- Actions to take -
[A] Translate this sentence from the Yasir Shah article into Spanish: "The ICC and its anti-doping experts will study the appeal and decide future line of action."
[B] Return, word for word, the stretch of the Yasir Shah article that begins at the words "The source said" and stops after the words "long term one.".

- Passage for review -
Karachi: The Pakistan Cricket Board has sent a delegation to Dubai to meet with the ICC officials in a bid to salvage the international career of leg-spinner Yasir Shah.
A reliable source in the board told PTI today that the delegation, which is headed by chief operating officer Subhan Ahmad and includes a legal and an anti-doping medical expert, has gone to Dubai with all the related documentation pertaining to the Yasir case.
Yasir, who has been Pakistan’s most successful Test bowler in 2014-15 season, was provisionally banned by the ICC in December after failing a random dope test taken in November when the team was playing England in the UAE.
After the ban was imposed the PCB filed an appeal on behalf of Yasir with the ICC stating that he is exercising his right to appeal against the provisional ban since the player had not taken any banned substance or drug intentionally.
The ICC and its anti-doping experts will study the appeal and decide future line of action.
The source said the PCB delegation was in Dubai to discuss the matter with the ICC officials and try to ensure that Yasir was given a short ban and not a long term one.
The PCB said in the appeal that after thorough investigations they had concluded that Yasir had taken a medicine for high blood pressure, which belonged to his wife, by mistake.
“He had no intention of using a masking agent of any kind,” the board said.

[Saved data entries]

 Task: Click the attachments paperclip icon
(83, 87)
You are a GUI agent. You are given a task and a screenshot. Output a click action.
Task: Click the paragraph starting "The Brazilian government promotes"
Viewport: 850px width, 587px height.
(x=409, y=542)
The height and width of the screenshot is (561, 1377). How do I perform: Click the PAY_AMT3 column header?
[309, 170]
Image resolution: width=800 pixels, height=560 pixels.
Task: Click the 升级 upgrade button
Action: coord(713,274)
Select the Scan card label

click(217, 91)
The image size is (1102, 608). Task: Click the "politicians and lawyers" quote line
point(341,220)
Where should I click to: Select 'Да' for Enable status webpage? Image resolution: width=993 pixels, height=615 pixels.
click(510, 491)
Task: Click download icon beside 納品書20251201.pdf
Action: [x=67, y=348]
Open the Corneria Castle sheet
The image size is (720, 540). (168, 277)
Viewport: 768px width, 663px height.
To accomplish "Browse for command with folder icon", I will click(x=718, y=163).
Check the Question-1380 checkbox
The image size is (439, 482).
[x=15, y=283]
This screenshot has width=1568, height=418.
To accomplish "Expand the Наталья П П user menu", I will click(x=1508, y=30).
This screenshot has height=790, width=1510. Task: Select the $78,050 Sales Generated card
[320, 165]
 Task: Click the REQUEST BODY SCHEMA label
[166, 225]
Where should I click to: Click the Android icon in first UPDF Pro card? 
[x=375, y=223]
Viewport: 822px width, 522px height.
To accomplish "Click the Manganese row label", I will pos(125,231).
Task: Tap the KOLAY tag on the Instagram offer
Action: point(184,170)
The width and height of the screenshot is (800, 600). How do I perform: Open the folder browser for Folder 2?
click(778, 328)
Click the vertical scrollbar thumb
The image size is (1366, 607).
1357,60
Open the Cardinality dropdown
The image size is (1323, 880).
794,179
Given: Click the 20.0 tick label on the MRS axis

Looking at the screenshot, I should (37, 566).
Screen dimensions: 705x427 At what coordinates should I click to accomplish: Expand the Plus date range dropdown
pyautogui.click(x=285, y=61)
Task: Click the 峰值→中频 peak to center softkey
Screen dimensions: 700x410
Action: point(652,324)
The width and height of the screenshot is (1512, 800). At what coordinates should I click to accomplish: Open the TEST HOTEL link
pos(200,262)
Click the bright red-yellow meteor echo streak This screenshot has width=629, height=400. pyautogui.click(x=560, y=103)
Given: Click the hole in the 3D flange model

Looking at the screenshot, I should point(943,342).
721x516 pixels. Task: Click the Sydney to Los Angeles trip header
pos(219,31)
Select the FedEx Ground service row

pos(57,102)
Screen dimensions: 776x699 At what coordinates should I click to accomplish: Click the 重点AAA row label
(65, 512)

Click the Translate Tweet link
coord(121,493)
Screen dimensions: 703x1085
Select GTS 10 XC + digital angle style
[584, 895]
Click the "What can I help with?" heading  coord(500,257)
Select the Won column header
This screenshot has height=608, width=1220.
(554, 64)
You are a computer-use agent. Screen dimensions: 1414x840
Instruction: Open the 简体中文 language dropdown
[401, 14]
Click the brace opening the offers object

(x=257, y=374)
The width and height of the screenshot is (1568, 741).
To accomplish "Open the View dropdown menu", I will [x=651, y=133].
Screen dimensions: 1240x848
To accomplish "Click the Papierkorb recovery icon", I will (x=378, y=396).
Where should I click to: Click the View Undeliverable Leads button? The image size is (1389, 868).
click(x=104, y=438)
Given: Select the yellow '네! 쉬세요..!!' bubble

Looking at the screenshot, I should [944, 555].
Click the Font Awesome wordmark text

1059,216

- Solutions below -
[A] La ICC y sus expertos antidopaje estudiarán la apelación y decidirán la futura línea de acción.

[B]
The source said the PCB delegation was in Dubai to discuss the matter with the ICC officials and try to ensure that Yasir was given a short ban and not a long term one.